▶ _Stated problem_
Give the lines of the material below, from the line with "Given: Click the Export download icon" up to and including the line with "Action: [271, 189]", as a JSON list of strings with one string per line and no blank lines. Leave the pictures out.

▶ _Dataset records_
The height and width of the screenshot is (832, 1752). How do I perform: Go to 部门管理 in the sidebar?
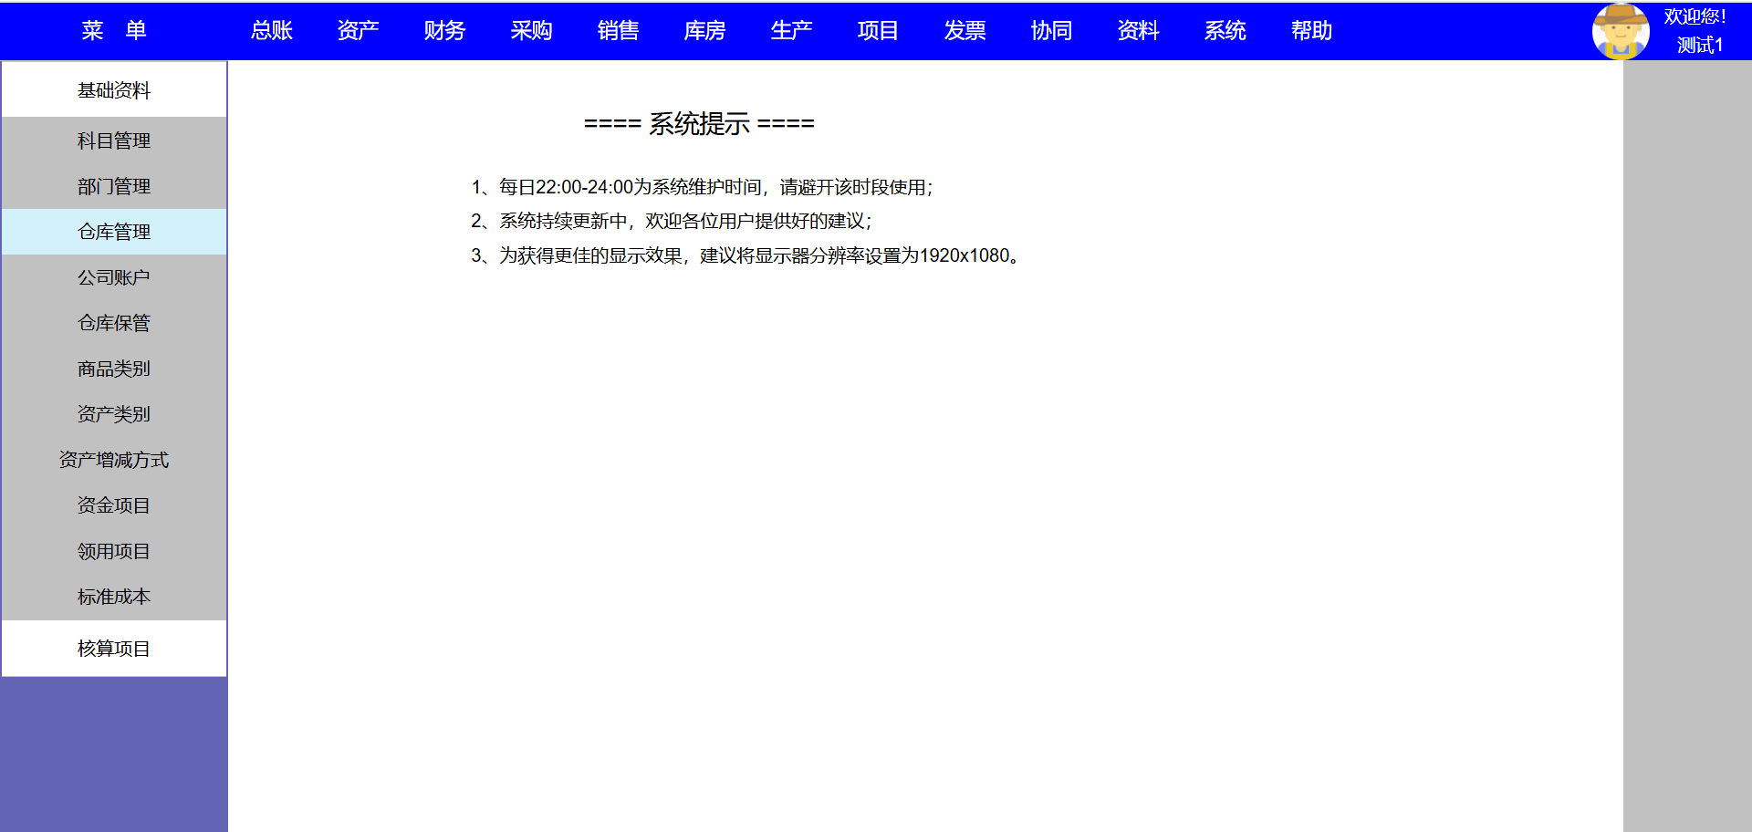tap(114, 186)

...

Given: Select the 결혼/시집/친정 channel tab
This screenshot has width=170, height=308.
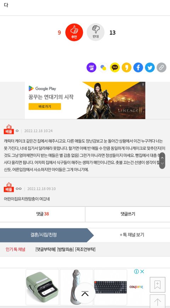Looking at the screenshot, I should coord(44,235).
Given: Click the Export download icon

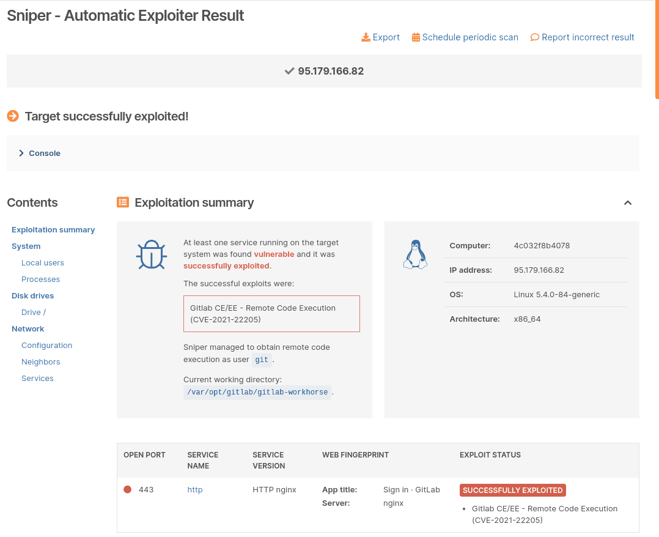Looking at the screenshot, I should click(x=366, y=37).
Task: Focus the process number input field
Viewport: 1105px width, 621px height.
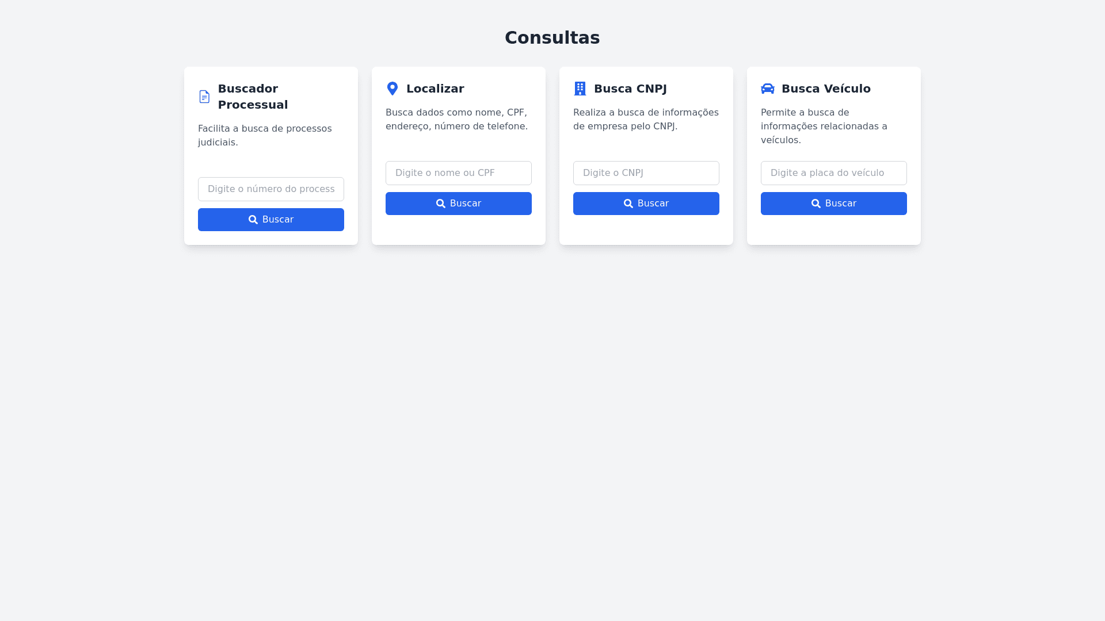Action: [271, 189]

▶ _Correct response_
[
  "Given: Click the Export download icon",
  "Looking at the screenshot, I should click(x=366, y=37).",
  "Task: Focus the process number input field",
  "Viewport: 1105px width, 621px height.",
  "Action: [271, 189]"
]